Полутемная кухня заменяет деду с бабкой овощной склад при лавке и одновременно служит сапожной, слесарной и столярной мастерской для деда, который, сколько нам известно, великий дока и вдобавок мастер на все руки, так что, если оставить его без одежды и без еды в глухом лесу, он через некоторое время выйдет оттуда в костюме из лыка и с плетеной корзиной, полной копченых колбас из дичи.
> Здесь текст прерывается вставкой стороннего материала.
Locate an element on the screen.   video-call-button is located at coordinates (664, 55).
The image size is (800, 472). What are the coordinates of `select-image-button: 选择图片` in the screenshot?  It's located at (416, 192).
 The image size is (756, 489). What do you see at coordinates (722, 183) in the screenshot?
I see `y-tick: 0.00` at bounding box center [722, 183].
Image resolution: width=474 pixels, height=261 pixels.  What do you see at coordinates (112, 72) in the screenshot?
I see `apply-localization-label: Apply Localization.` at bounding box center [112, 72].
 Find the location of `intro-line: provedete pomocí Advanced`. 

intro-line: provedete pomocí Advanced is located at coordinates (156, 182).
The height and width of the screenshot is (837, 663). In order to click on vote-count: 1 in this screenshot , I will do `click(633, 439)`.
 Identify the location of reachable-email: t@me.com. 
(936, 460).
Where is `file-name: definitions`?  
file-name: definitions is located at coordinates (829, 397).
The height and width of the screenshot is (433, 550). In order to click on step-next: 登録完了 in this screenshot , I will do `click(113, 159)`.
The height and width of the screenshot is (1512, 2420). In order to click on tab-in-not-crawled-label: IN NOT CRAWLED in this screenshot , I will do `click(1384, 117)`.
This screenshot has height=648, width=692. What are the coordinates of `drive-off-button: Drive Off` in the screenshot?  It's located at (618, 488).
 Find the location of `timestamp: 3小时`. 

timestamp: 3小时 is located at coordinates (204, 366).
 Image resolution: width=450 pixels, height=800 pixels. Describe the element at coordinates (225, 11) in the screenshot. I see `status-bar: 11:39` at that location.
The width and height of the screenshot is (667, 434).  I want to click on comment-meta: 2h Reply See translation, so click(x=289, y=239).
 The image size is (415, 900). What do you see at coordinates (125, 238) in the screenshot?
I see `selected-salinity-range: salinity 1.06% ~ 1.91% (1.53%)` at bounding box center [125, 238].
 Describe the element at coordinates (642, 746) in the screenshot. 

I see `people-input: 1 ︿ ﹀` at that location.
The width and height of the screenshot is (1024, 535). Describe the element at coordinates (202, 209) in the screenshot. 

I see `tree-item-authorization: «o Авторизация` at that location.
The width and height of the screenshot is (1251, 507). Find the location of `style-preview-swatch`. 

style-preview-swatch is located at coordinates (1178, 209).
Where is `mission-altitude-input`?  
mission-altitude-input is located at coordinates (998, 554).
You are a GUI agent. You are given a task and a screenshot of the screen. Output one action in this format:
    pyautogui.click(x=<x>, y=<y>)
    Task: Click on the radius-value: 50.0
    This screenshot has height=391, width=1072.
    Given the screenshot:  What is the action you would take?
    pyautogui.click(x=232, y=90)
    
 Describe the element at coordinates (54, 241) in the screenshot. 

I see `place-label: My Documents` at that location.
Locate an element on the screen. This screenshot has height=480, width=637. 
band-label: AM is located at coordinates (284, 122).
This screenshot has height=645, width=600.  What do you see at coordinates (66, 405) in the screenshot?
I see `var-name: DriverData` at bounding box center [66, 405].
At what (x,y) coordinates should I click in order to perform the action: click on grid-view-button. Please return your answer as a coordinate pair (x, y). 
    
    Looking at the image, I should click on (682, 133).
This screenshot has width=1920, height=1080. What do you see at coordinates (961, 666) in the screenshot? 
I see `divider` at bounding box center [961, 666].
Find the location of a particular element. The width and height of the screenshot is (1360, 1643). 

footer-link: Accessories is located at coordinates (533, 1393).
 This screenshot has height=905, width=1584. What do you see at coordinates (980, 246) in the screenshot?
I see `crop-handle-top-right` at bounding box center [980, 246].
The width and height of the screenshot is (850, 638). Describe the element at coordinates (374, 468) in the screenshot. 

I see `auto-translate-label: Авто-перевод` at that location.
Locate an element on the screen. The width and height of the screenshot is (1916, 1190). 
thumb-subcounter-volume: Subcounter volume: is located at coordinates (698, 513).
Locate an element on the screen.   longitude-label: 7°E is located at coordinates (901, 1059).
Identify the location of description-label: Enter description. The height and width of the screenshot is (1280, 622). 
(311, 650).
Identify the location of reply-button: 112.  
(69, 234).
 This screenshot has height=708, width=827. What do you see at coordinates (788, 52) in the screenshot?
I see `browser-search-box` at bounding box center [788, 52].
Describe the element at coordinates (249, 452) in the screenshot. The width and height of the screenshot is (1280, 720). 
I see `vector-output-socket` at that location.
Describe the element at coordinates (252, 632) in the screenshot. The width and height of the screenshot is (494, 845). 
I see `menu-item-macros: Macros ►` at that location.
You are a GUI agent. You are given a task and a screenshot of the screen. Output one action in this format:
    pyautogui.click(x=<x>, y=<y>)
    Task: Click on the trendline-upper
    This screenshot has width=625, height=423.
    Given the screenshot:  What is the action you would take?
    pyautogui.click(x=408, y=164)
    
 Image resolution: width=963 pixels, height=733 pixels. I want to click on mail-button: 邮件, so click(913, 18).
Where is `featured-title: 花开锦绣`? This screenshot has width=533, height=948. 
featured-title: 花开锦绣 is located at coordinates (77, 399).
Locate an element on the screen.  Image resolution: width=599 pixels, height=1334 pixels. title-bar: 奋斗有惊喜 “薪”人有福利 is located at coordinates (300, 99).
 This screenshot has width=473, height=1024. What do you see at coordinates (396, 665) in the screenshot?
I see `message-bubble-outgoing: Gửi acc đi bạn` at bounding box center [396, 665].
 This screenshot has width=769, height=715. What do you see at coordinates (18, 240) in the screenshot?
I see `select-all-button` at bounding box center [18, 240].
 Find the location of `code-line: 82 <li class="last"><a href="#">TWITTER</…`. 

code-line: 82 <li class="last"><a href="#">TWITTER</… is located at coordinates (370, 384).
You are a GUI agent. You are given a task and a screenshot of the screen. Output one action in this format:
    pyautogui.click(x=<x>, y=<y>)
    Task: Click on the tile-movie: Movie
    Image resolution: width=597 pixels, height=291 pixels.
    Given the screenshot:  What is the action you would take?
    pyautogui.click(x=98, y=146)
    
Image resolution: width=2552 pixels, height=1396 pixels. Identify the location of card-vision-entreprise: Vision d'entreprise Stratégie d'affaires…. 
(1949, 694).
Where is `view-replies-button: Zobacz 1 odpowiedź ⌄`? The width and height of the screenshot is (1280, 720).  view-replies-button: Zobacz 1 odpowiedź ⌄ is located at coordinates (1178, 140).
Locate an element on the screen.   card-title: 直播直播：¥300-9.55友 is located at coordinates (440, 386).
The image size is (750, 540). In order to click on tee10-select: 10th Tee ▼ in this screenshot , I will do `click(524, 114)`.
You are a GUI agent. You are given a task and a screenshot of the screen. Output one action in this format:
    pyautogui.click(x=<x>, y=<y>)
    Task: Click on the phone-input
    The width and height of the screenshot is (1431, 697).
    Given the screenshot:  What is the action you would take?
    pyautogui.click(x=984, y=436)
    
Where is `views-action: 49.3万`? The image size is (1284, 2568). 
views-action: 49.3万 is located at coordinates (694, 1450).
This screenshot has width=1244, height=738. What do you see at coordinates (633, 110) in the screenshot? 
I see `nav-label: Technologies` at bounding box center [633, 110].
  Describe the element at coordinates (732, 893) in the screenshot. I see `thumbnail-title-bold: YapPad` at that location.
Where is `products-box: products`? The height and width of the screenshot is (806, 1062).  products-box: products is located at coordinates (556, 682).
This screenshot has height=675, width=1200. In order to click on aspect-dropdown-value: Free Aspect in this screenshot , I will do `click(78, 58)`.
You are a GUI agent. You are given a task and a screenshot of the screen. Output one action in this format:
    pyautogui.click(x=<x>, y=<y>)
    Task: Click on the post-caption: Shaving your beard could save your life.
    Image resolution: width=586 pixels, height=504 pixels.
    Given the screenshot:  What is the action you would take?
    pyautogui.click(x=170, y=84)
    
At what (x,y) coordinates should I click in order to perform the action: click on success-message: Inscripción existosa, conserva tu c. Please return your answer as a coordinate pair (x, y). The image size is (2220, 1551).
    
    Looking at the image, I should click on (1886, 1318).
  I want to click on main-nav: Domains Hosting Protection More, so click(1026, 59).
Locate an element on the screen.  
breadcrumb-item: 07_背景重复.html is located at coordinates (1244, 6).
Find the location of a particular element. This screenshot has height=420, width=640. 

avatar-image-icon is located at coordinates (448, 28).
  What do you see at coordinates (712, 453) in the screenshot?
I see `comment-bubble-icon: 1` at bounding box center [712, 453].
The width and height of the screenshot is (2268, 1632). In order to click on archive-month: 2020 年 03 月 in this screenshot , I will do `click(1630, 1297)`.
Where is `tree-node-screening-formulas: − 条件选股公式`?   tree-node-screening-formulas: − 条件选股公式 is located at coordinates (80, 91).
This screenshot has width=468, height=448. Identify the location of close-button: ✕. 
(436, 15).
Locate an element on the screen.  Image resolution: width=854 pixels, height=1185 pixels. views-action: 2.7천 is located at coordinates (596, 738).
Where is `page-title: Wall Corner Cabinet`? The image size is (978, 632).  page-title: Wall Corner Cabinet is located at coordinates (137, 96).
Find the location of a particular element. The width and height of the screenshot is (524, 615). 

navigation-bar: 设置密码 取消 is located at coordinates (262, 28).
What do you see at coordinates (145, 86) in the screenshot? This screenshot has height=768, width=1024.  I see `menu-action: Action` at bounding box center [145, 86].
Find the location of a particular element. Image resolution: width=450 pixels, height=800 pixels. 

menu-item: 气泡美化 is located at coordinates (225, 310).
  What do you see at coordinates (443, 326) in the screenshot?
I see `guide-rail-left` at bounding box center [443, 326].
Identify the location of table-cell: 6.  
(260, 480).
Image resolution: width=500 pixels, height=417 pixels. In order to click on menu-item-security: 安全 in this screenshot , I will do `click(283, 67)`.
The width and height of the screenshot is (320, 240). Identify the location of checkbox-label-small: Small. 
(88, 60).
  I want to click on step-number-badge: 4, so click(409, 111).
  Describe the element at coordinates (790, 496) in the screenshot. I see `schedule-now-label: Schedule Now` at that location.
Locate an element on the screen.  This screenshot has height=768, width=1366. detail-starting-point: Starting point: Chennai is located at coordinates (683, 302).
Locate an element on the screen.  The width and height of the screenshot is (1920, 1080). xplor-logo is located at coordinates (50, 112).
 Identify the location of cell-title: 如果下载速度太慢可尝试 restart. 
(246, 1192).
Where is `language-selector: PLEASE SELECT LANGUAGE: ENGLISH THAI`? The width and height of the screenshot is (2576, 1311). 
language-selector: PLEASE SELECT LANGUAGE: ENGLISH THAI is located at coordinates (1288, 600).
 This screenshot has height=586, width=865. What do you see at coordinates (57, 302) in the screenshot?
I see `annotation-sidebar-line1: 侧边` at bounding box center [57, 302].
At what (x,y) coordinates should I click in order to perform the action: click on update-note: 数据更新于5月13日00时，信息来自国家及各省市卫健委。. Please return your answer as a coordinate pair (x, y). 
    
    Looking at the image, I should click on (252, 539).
В кухне пахнет серой, старой юфтью, сухим деревом, колесной мазью, скипидаром, постным маслом, кочанной капустой, луком-пореем, и репчатым, и зеленым, и все эти ароматы встречаются посреди кухни, как на базарной площади, и толпятся там. Едва ты признал один из них, как он ныряет в толпу, а на его место является новый, но и новый тотчас исчезает среди других, и удержать его невозможно.
Дедушка — опытный коммерсант. Он знает, зачем пришел отец. (Еще не раз при упоминании той либо иной профессии я буду вынужден сказать: этим мой дедушка тоже занимался.) Дедушка считает, что солидному коммерсанту не пристало навязывать другому, который тоже хочет стать коммерсантом, наличные деньги; нет уж, пусть сам попросит, чай, язык не отвалится.
Отец начинает издалека.
— Застряли мы, — изрекает он.
— Как так застряли?
— Да так, ни взад, ни вперед, такую она нам подложила свинью, — поясняет отец, имея в виду Тауершу. — Вздуть бы ее как следует по голой заднице, — продолжает он, имея в виду все ту же Тауершу. — А бедная Ленхен вконец извелась.
Ленхен — это ласкательное имя моей матери. Она дедушкина любимица. У него семь детей умерло от чахотки, под конец умерла его жена, Ханна, осталась только моя мать, ей и года не исполнилось, когда умерла бабушка. Ленхен — это кусочек Ханны, любимой жены.
— Как, как, Ленхен, говоришь, извелась? — переспрашивает дедушка.
— У нее и на сдачу-то денег нет, если первый покупатель принесет большую бумажку.
Дедушка глядит на отца и думает: «Эк он размахнулся, словно косой, а травы захватил всего ничего».
— Если у Ленхен нет денег на сдачу, — говорит дедушка, — пусть оставит у себя крупную бумажку, подождет, пока в кассе наберется довольно мелочи, а тогда уж и сдает.
Отцу волей-неволей приходится объяснять, что покупателей вообще не будет, что в лавке нет ничего, нужного покупателям, что даже искусственного меда — и того нет, одни только черно-бело-красные бумажные флажки да открытки с портретом императора, его супруги Августы-Виктории и августейших деток. Но императорские портреты в настоящий момент никому и даром не нужны. Императорская чета бросила послевоенную Германию в нужде и убожестве, а сама драпанула в Голландию лакомиться голландским сыром, и рабочие теперь распевают: «На святое рождество нет харчишек ничего. Сам Вильгельм с Августою смотался за капустою».